Alipay wins the first-install decision. WeChat Pay earns its place by giving you another merchant route and access to the app many Chinese businesses already use. The strongest setup is not loyalty to either wallet. It is removing the single point of failure.

## Common questions

### Can tourists use Alipay and WeChat Pay without a Chinese bank account?

Yes. Eligible overseas bank cards can be linked for supported merchant payments. The card issuer still has to approve the binding and transactions.

### Is Alipay cheaper than WeChat Pay?

The standard published service-fee rule is broadly the same: payments up to RMB 200 are normally free of the extra service fee; payments above RMB 200 normally incur 3%. Promotions and product terms can differ, so check the confirmation screen.

### Should I link the same card to both?

You can try, but two cards from different banks give better redundancy. The same bank can block both wallets.

### Can I transfer money to a person with a foreign card?

Do not rely on it.

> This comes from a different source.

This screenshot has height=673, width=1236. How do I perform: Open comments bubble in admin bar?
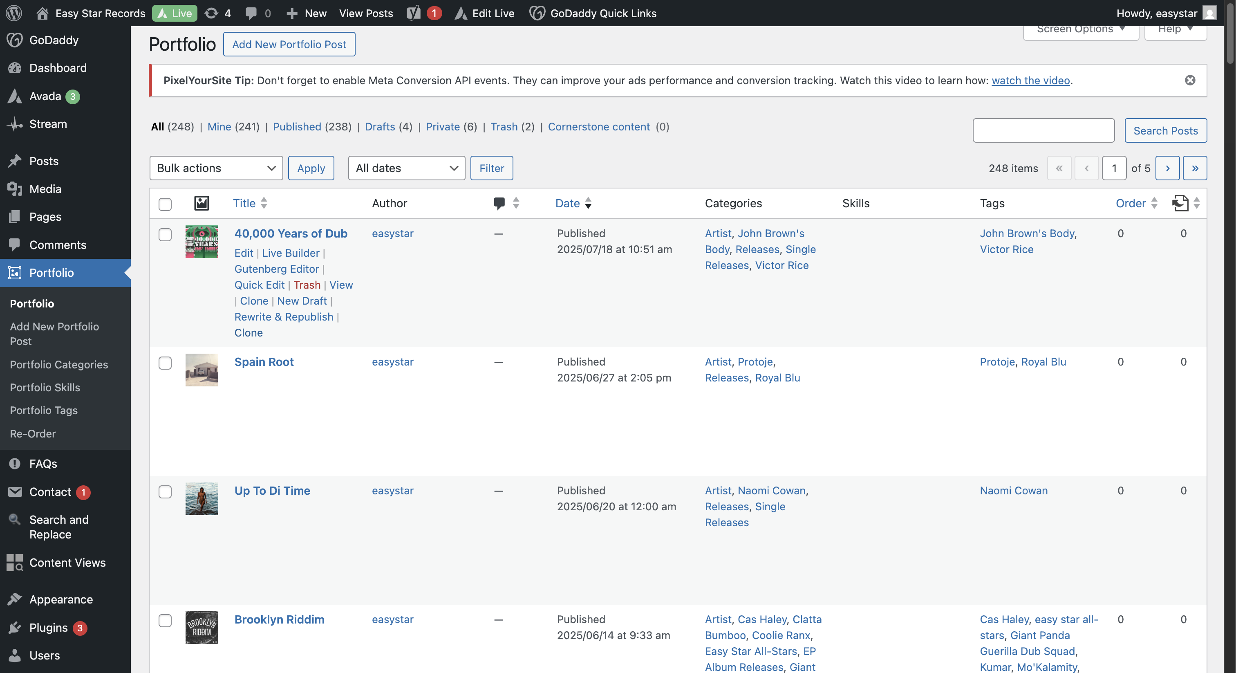(x=251, y=13)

Foreign-card access is built primarily for merchant consumption, while transfers, red packets, top-ups and personal collection codes may be restricted.

### What should I do if WeChat Pay asks a friend to verify me?

Follow the official in-app security process if you have a trusted contact. It is not a universal setup requirement. Do not buy verification help from strangers.

### Which app should I use for the metro?

Alipay often makes city transport codes easier to find, but availability and activation vary. If the code does not open quickly, use a ticket machine or service counter rather than missing a train.